**Your objective:** Reproduce verbatim the final portion of the material below, from the line containing "Task: Click the Первые" through its last line, and nothing else.

**Source data:**
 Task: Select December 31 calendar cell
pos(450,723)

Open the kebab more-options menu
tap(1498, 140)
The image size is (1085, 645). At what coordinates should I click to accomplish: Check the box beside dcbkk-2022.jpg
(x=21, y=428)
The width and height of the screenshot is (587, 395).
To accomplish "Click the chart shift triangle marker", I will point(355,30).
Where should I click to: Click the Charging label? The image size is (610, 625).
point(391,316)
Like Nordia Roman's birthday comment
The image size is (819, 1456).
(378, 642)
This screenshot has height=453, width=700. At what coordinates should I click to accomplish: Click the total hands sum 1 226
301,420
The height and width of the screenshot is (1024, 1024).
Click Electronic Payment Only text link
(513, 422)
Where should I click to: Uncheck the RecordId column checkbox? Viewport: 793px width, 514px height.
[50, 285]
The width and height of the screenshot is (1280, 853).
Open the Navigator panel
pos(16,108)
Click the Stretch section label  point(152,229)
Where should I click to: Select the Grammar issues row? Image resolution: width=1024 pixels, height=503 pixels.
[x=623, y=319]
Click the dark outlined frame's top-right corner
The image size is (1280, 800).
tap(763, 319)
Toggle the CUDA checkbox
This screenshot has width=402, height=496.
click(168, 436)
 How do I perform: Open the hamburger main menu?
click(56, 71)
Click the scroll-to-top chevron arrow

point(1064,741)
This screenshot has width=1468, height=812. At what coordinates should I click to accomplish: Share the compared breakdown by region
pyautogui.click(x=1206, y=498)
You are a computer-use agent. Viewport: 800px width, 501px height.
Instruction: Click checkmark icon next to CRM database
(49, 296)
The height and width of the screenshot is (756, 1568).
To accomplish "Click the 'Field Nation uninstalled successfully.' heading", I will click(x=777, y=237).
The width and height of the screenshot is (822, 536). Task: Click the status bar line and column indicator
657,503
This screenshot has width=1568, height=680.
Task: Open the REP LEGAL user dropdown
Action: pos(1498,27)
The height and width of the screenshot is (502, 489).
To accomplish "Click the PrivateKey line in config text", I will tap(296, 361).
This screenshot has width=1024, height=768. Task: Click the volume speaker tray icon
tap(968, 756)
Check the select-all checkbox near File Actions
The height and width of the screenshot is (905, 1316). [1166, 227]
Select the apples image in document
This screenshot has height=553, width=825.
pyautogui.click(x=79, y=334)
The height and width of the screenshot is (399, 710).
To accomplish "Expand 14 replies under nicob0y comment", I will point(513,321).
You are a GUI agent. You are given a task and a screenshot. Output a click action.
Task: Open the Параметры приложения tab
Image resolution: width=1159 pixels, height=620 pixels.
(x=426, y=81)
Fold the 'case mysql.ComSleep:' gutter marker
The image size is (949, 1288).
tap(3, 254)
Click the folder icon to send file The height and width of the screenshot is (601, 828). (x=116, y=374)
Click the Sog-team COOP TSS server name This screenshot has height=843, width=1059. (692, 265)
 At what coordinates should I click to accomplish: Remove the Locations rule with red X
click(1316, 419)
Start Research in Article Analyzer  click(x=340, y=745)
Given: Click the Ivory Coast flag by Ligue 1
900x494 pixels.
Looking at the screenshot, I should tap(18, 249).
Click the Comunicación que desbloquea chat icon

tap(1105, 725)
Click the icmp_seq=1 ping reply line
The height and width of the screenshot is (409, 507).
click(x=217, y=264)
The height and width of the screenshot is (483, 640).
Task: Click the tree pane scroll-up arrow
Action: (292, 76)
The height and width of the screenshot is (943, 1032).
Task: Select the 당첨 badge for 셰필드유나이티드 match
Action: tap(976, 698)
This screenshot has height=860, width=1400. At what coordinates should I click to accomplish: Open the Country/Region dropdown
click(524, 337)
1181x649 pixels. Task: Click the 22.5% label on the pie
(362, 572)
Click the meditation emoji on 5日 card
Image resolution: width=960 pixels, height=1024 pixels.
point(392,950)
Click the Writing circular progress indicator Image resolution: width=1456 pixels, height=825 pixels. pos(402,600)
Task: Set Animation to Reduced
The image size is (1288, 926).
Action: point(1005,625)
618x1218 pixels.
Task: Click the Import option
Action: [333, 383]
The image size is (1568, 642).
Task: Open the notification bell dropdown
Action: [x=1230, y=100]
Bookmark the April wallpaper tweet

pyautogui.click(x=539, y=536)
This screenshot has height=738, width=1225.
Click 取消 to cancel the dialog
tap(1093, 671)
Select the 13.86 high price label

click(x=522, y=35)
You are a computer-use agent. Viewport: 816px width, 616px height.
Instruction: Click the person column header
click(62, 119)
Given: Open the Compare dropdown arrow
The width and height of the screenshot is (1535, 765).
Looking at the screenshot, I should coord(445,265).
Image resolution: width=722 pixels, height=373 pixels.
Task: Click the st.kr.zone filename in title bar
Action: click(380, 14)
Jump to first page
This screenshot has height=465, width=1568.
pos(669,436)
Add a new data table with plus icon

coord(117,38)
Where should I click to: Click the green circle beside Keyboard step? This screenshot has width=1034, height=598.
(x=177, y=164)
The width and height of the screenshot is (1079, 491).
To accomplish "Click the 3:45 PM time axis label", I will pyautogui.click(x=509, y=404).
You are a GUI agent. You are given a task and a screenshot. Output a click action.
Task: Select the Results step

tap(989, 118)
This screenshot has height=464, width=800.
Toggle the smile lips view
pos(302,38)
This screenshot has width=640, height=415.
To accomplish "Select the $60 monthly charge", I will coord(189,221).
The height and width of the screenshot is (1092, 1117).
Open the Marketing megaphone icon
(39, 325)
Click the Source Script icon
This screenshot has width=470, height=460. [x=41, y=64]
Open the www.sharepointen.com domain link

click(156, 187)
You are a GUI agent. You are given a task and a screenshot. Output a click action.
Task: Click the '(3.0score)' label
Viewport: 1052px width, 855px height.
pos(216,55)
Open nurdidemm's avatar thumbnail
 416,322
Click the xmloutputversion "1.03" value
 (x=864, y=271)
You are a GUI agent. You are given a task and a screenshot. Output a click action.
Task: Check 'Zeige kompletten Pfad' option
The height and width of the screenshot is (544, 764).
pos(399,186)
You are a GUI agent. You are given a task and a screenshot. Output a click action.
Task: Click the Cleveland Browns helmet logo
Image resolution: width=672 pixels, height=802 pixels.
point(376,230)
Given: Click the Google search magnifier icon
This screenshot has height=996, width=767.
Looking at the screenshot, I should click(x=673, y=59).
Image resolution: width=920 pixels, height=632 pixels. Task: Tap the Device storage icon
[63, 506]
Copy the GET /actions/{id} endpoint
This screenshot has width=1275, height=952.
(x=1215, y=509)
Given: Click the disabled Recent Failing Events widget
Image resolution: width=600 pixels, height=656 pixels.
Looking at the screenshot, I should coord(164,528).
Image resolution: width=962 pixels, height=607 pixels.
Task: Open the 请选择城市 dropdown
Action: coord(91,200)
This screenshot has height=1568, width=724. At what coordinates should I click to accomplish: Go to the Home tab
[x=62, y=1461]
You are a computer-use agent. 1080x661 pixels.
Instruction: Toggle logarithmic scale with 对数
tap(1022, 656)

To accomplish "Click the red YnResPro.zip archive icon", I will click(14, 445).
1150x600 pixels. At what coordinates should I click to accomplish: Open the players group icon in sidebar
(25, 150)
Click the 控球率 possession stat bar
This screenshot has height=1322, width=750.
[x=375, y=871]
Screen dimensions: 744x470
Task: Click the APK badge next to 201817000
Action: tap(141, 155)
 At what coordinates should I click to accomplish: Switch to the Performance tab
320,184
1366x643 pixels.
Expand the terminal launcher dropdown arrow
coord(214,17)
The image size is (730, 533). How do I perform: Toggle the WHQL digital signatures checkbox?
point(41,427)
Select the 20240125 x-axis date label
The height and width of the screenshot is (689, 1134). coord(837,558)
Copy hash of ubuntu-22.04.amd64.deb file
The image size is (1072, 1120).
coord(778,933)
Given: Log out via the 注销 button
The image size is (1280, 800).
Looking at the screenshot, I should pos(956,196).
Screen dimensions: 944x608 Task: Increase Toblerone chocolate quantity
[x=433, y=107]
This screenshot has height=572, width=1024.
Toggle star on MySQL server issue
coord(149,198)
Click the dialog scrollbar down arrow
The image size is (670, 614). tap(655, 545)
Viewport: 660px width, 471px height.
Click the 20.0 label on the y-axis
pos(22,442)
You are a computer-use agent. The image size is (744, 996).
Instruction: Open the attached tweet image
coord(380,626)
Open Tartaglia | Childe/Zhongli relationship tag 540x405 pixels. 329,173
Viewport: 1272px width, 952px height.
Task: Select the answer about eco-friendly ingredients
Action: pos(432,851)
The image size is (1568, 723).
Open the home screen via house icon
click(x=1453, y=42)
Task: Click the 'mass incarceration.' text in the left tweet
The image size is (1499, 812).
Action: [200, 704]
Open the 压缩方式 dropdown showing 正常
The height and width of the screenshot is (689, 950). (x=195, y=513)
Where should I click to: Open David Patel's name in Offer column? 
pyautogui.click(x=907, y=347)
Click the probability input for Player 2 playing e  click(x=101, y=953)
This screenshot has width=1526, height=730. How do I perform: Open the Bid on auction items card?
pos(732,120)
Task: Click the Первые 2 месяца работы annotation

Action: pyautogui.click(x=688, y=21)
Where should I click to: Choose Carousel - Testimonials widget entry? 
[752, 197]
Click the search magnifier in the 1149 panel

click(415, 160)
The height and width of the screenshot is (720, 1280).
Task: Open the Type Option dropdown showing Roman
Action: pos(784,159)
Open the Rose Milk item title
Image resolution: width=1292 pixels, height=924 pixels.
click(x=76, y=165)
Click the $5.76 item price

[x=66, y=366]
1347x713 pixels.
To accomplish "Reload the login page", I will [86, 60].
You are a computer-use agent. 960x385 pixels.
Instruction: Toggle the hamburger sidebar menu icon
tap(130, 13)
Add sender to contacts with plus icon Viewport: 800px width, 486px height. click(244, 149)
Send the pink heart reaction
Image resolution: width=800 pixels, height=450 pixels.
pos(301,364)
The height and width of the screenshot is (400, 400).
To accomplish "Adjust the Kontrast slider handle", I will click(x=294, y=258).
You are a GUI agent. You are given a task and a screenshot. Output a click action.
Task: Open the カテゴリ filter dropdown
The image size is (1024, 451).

**The completed task:**
Task: Click the Первые 2 месяца работы annotation

Action: pyautogui.click(x=688, y=21)
Where should I click to: Choose Carousel - Testimonials widget entry? 
[752, 197]
Click the search magnifier in the 1149 panel

click(415, 160)
The height and width of the screenshot is (720, 1280).
Task: Open the Type Option dropdown showing Roman
Action: pos(784,159)
Open the Rose Milk item title
Image resolution: width=1292 pixels, height=924 pixels.
click(x=76, y=165)
Click the $5.76 item price

[x=66, y=366]
1347x713 pixels.
To accomplish "Reload the login page", I will [86, 60].
You are a computer-use agent. 960x385 pixels.
Instruction: Toggle the hamburger sidebar menu icon
tap(130, 13)
Add sender to contacts with plus icon Viewport: 800px width, 486px height. click(244, 149)
Send the pink heart reaction
Image resolution: width=800 pixels, height=450 pixels.
pos(301,364)
The height and width of the screenshot is (400, 400).
To accomplish "Adjust the Kontrast slider handle", I will click(x=294, y=258).
You are a GUI agent. You are given a task and a screenshot. Output a click action.
Task: Open the カテゴリ filter dropdown
The image size is (1024, 451).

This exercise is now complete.